La gente vuole ripartire, e sono sicuro che ci riprenderemo: la voglia di tornare alla normalità è forte. Questo periodo ha dato alle persone un modo di ritrovare se stessi, ha destabilizzato a livello economico, ma al tempo stesso ha dato nuove opportunità, sia in termini di business - perché sono inevitabilmente cresciuti nuovi segmenti di mercato - sia in termini personal. Il mio augurio è che tutto possa passare presto, con il buon senso delle persone, ma anche con l’aumento dei vaccinati e il rispetto dei protocolli di sicurezza.
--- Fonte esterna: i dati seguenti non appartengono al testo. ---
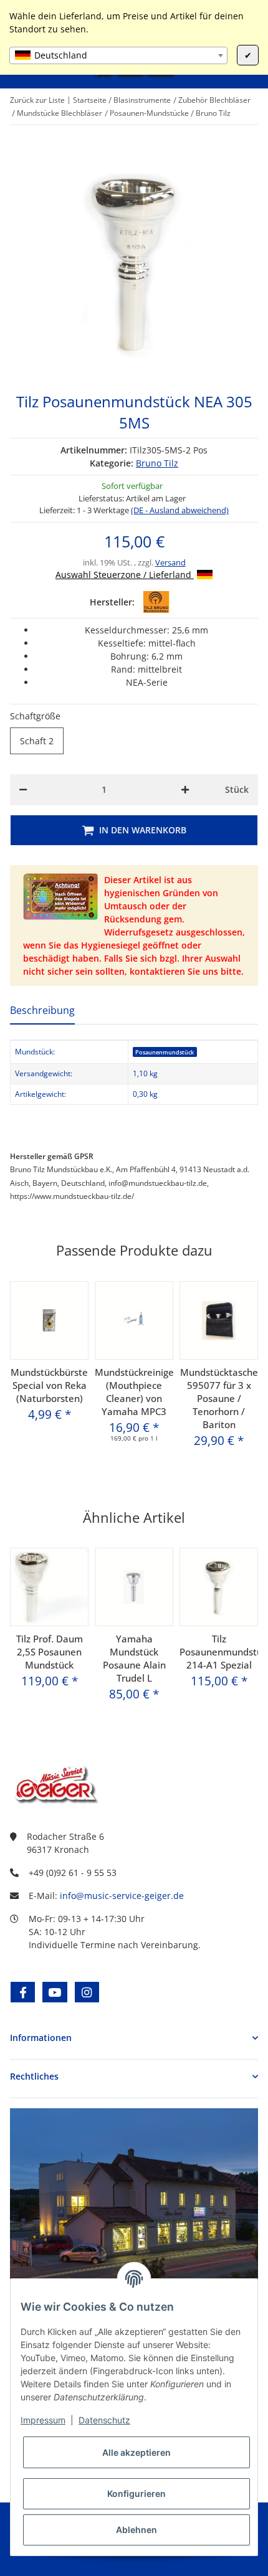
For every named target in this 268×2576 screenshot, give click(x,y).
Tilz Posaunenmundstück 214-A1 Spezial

Il settore della ristorazione e dell’hospitality soffre: tutti gli on/off che abbiamo avuto sono difficili da gestire e da programmare. Questo comporta anche maggiori sprechi perché quando devi riaprire, dopo che sei stato chiuso un mese e mezzo, è difficile. Cambia tutto, ovviamente, a seconda dei ristoranti e della tipologia: fine dining, street bar ecc. Devi essere sempre pronto al 100%, ma questo diventa difficile quando apri e chiudi in continuazione delle attività. Dopo la chiusura a dicembre, abbiamo riaperto Ceresio 7 a febbraio: è stato un mese bellissimo, complice il clima bello, poi abbiamo dovuto chiudere. Non discuto l’emergenza sanitaria, metto davanti la necessità e la salute delle persone, ma credo che si potrebbe gestire in maniera diversa tutta questa situazione. Noi comunque non ci siamo mai fermati con lo studio di nuovi progetti e aperture all’estero come Ceresio 7, in programma per l’estate".